**SET EXERCISE 1**
From the records, pull out each line that contains the string "dropdown", matching case exactly.

The Company believes that SEPCO has a number of legal grounds for appealing the judgment, all of which will be vigorously pursued.  Based on the Company's understanding and judgment of the facts and merits of this case, including appellate defenses, and after considering the advice of counsel, the Company has determined that, although reasonably possible after exhaustion of all appeals, an adverse final outcome to this lawsuit is not probable.  As such, the Company has not accrued any amounts with respect to this lawsuit.  If the plaintiff and intervenor were to ultimately prevail in the appellate process, the Company currently estimates, based on the judgments to date, that SEPCO’s potential liability would be up to $44.2 million, including interest and attorney’s fees.  The Company’s assessment may change in the future due to occurrence of certain events, such as denied appeals, and such re-assessment could lead to the determination that the potential liability is probable and could be material to the Company's results of operations, financial position or cash flows.


On February 20, 2012, the Company became aware that SEPCO was named as a defendant in the matter of Gery Muncey v. Southwestern Energy Production Company, et al filed in the District Court of San Augustine County in Texas on January 31, 2012.  The plaintiff in this case is also the intervenor in the Tovah Energy matter described above and alleges various claims including fraud, misappropriation and breach of fiduciary duty that are purported as independent of the claims alleged in the Tovah Energy matter but arise from the substantially same circumstances involved in the Tovah Energy matter.  The plaintiff is seeking value for various royalty and override ownership interests in wells drilled, disgorgement of profits and punitive damages.  The Company has not accrued any amounts with respect to this lawsuit and cannot reasonably estimate the amount of any potential liability based on the Company’s understanding and judgment of the facts and merits of this case.

**DATA FOR THIS TASK**
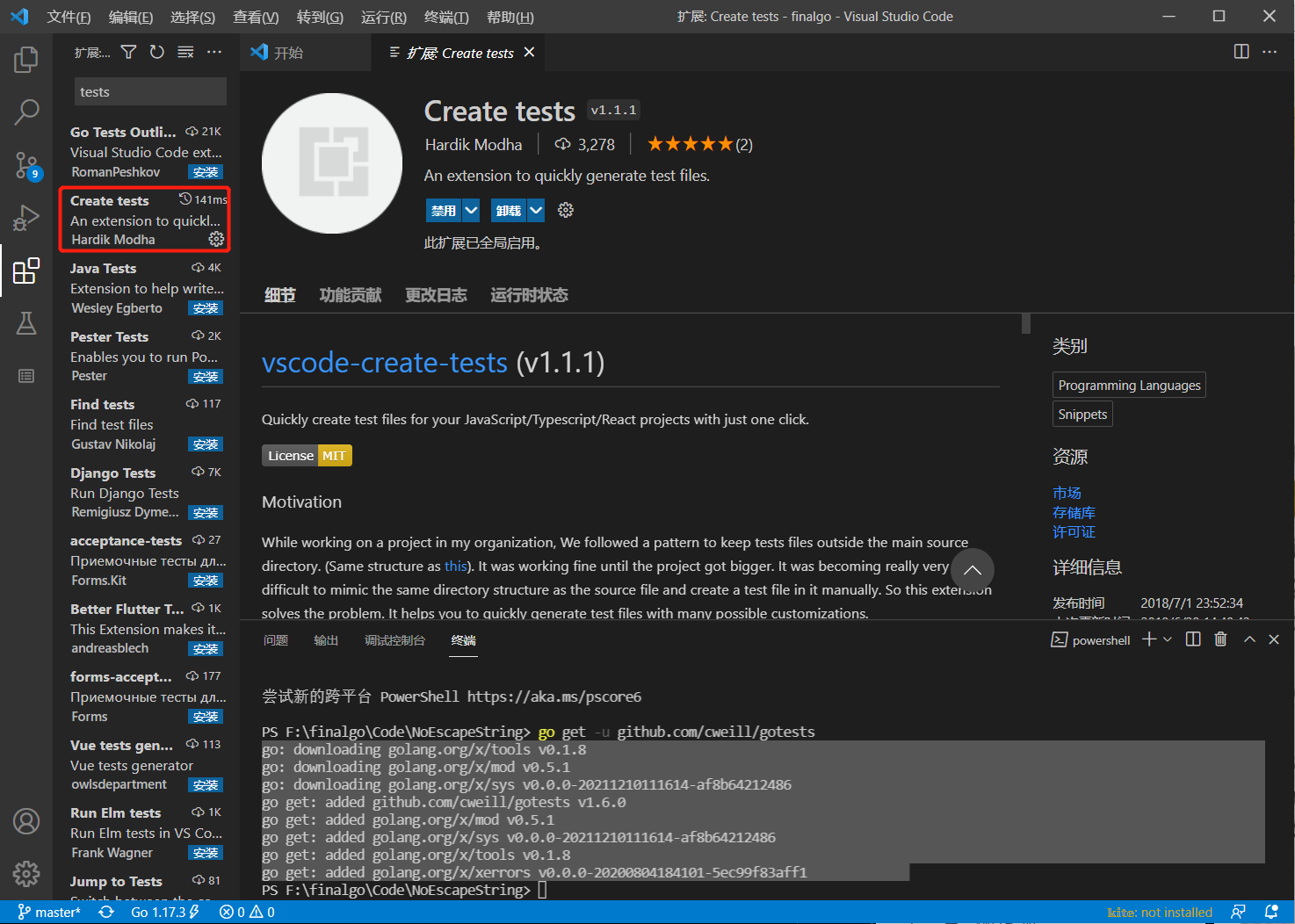This screenshot has width=1295, height=924.
Task: Expand the disable button dropdown arrow
Action: coord(472,210)
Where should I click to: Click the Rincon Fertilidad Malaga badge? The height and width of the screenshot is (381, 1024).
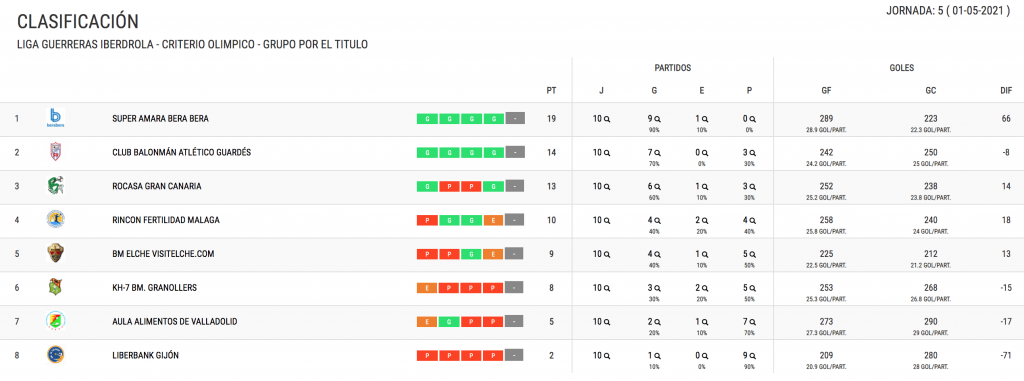tap(56, 220)
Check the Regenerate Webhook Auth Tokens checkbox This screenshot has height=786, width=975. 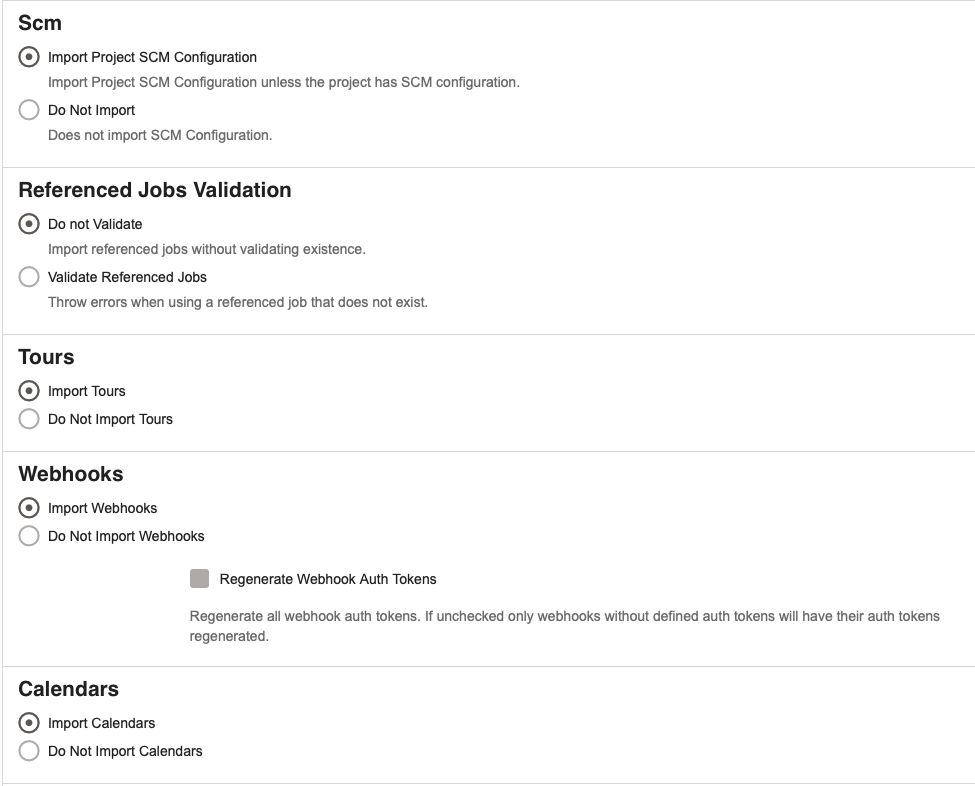[200, 579]
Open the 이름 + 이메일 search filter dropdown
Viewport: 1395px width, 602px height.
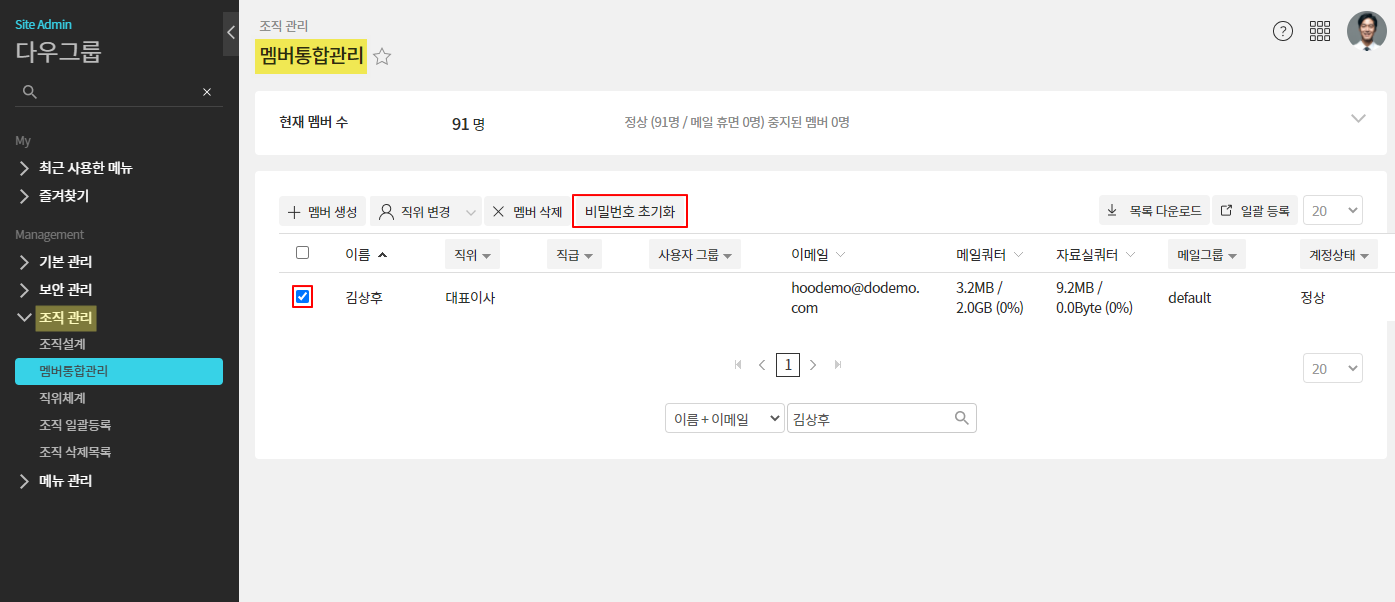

**SET EXERCISE 2**
Please continue the passage on SEPCO's lawsuits from the point where it stops.

**EXPECTED ANSWER 1**
Task: Expand the disable button dropdown arrow
Open the 이름 + 이메일 search filter dropdown

**EXPECTED ANSWER 2**
In March 2010, the Company’s subsidiary, SEECO, Inc., was served with a subpoena from a federal grand jury in Little Rock, Arkansas.  Based on the documents requested under the subpoena and subsequent discussions described below, the Company believes the grand jury is investigating matters involving approximately 27 horizontal wells operated by SEECO in Arkansas, including whether appropriate leases or permits were obtained therefor and whether royalties and other production attributable to federal lands have been properly accounted for and paid.  The Company believes it has fully complied with all requests related to the federal subpoena and delivered its affidavit to that effect.

  

19

 

 


 

The Company and  representatives of the Bureau of Land Management and the U.S. Attorney have had discussions since the production of the documents pursuant to the subpoena.  In January 2011, the Company voluntarily produced additional materials informally requested by the government arising from these discussions.  Although, to the Company’s knowledge, no proceeding in this matter has been initiated against SEECO, the Company cannot predict whether or when one might be initiated. The Company intends to fully comply with any further requests and to cooperate with any related investigation. No assurance can be made as to the time or resources that will need to be devoted to this inquiry or the impact of the final outcome of the discussions or any related proceeding.


We are subject to various litigation, claims and proceedings that have arisen in the ordinary course of business. Management believes, individually or in aggregate, such litigation, claims and proceedings will not have a material adverse impact on our financial position or our results of operations but these matters are subject to inherent uncertainties and management’s view may change in the future. If an unfavorable final outcome were to occur, there exists the possibility of a material impact on our financial position, results of operations or cash flows for the period in which the effect becomes reasonably estimable. We accrue for such items when a liability is both probable and the amount can be reasonably estimated.

 

 

(11)

 SUPPLEMENTAL DISCLOSURES OF CASH FLOW INFORMATION

 

Supplemental disclosures of cash flow information:


 

For the three months ended March 31,

 

2012

 

2011

 

(in thousands)

Cash paid during the year for interest

$           26,452 

 

$           24,857 

Cash paid during the year for income taxes

68 

 

16,000 

Increase in noncash property additions

17,569 

 

4,129 

 


 

20

 

 


 

 

(12)

 PENSION PLAN AND OTHER POSTRETIREMENT BENEFITS

 

The Company has defined pension and postretirement benefit plans which cover substantially all of the Company’s employees. Net periodic pension and other postretirement benefit costs include the following components for the three months ended March 31, 2012 and 2011:


 

Pension Benefits

 

For the three months ended

 

March 31,

 

2012

 

2011

 

(in thousands)

 

 

 

 

Service cost

$                2,736 

 

$                2,331 

Interest cost

 1,013 

 

 917 

Expected return on plan assets

 (1,357)

 

 (1,099)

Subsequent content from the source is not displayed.